# Source information
▼▼▼

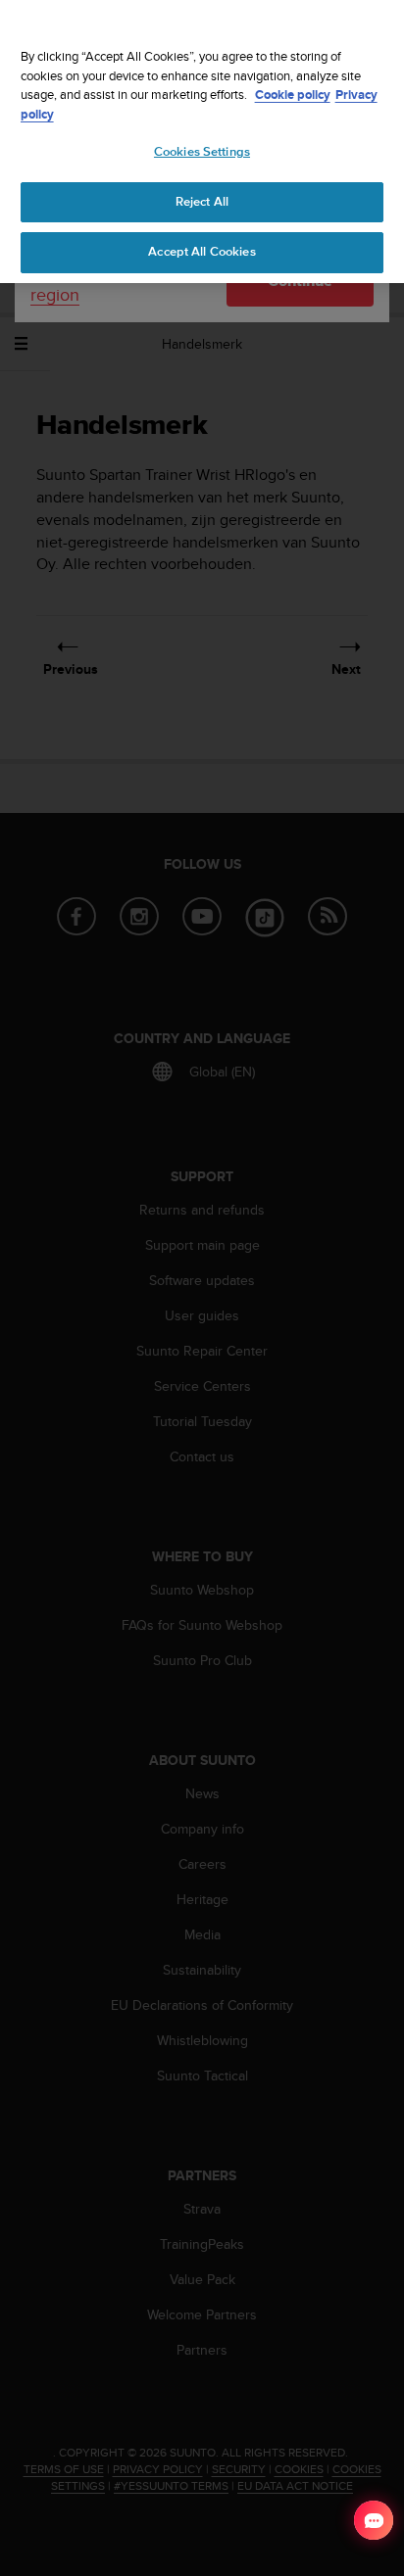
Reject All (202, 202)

▲▲▲
▼▼▼

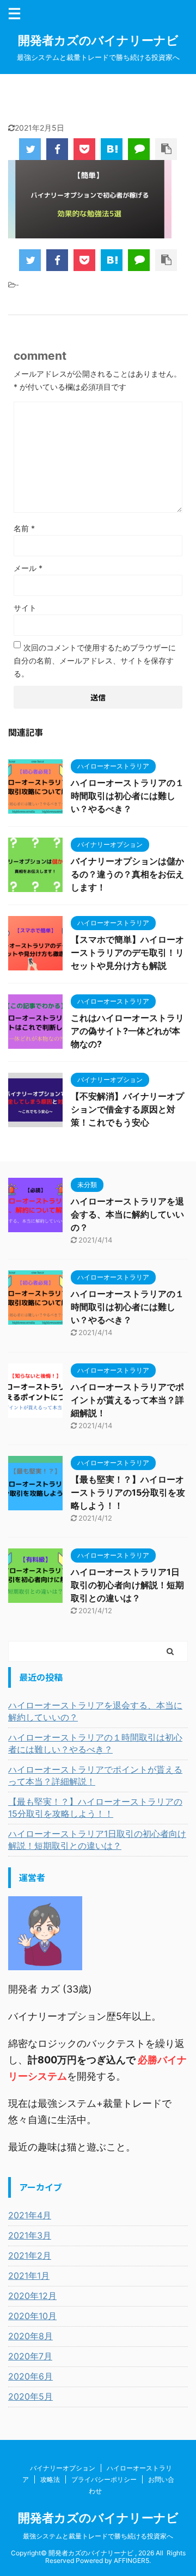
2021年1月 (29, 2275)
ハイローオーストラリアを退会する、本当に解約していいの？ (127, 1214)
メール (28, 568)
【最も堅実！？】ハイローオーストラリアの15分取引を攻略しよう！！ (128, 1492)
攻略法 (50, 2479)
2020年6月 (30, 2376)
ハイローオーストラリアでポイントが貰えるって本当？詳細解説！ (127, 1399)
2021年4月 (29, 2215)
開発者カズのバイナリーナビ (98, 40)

▲▲▲

# Task statement
Give back precisely the lines above that start at the line containing "2020年6月 (30, 2376)" and end at the line containing "開発者カズのバイナリーナビ (98, 40)", inclusive. No other lines belong in the output.

# Completed task
2020年6月 (30, 2376)
ハイローオーストラリアでポイントが貰えるって本当？詳細解説！ (127, 1399)
2021年4月 (29, 2215)
開発者カズのバイナリーナビ (98, 40)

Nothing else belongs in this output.